Releitura de “As mulheres abortam porque precisam” por Fátima Oliveira

Em 25 de setembro de 2002, publiquei em O TEMPO “As mulheres abortam porque precisam”, no qual digo que 28 de setembro é Dia de Luta pela Descriminalização do Aborto na América Latina e no Caribe e conto a história de Marcela, à época com 19 anos, que em 19.4.2001 enviou-me o seguinte e-mail: “Oi, Fátima, estou mandando este e-mail porque li uma página da internet sobre aborto onde constava seu nome e e-mail. Estou desesperada. Estou grávida e preciso fazer um aborto. Se você é a favor do aborto e pode me ajudar de alguma forma, escreva-me o mais rápido possível. Desde já agradeço”.

por Fátima Oliveira

A partir de então, trocamos várias ideias. No 20 de abril, outro apelo: “Obrigada por me responder. Preciso fazer. Não tenho condições, nem eu, nem meu namorado, de criar uma criança; além do mais, meu pai bebe e é muito ignorante. Sou filha única, e ele já disse que, se eu ficar grávida, sai de casa.
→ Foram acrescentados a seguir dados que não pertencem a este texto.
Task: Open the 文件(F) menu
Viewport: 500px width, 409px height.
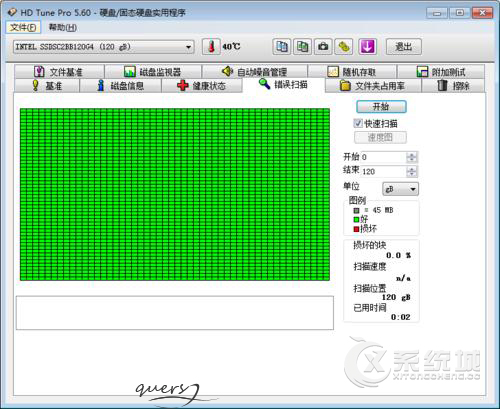Action: pyautogui.click(x=23, y=27)
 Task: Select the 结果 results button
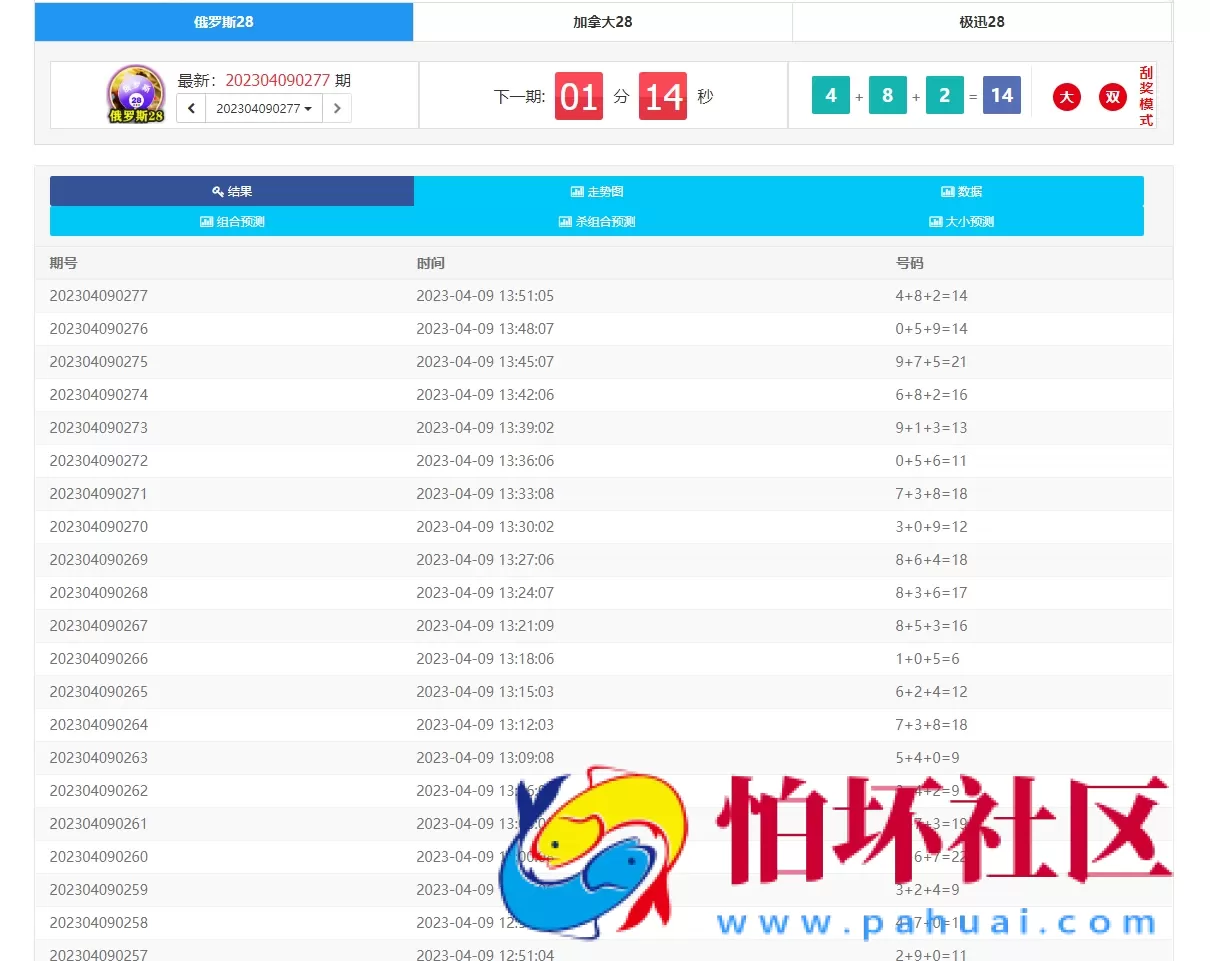232,191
Minha mãe está desempregada e também é muito rígida. Aqui em casa, sexo é assunto proibido… Moro em Sabará. Me ajude por favor”.
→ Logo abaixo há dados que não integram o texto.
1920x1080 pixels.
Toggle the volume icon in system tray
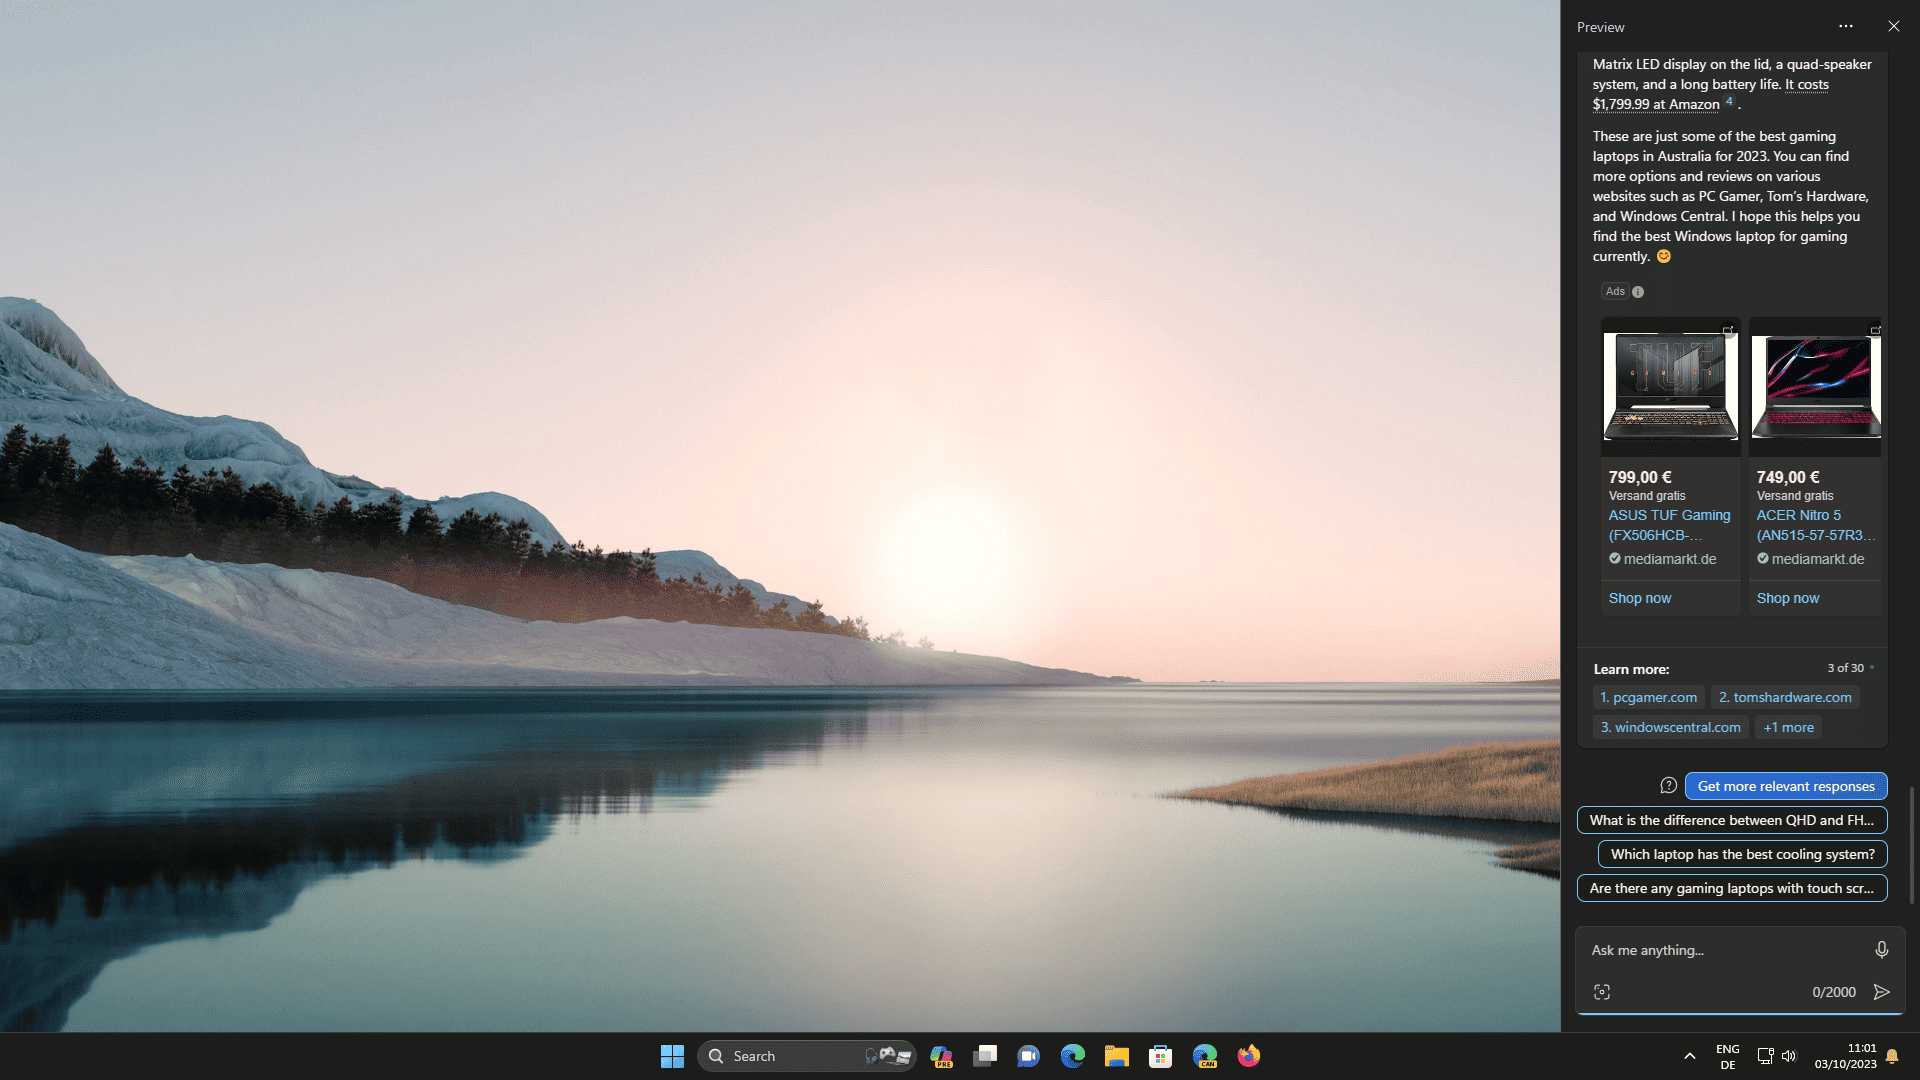point(1789,1055)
Antes que eu respondesse, chegou um e-mail intitulado “Sem tempo”. Ei-lo: “A sra. é a minha última esperança. Passei a madrugada de ontem e de hoje procurando artigos na internet sobre aborto. Preciso arrumar um meio e preferia que fosse remédio porque não tenho condições de pagar clínicas e não confio em chás (tenho medo de que algo me aconteça ingerindo plantas que desconheço)”.

Escrevi: “Você está vivendo um drama milenar que cotidianamente se abate sobre milhões de mulheres, que é a gravidez indesejada. É imoral obrigar uma mulher a ter um(a) filho(a) quando ela não pode ou não deseja. Defendo a legalização do aborto, o que permite que as mulheres não sejam obrigadas a levar adiante uma gravidez quando elas não querem ou não podem.
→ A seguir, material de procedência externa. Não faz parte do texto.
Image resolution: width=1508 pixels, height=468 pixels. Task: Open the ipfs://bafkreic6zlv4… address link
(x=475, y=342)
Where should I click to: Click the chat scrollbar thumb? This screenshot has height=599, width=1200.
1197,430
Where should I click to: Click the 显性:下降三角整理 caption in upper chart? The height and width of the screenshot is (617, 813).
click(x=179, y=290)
O artigo 128 do Código Penal de 1940 diz que não é crime o aborto quando a gravidez resulta de estupro e para salvar a vida da gestante. Fora das situações mencionadas, o aborto no Brasil é ilegal e é crime apenas para as mulheres pobres. Em toda cidade brasileira de médio porte, a mulher que possui US$ 1.000 aborta em clínicas que realizam o aborto com risco de saúde e de vida zero. Há um caráter de classe na criminalização do aborto, pois só penaliza as pobres, já que sem dinheiro elas recorrem aos piores lugares, colocando em risco a saúde e até a vida.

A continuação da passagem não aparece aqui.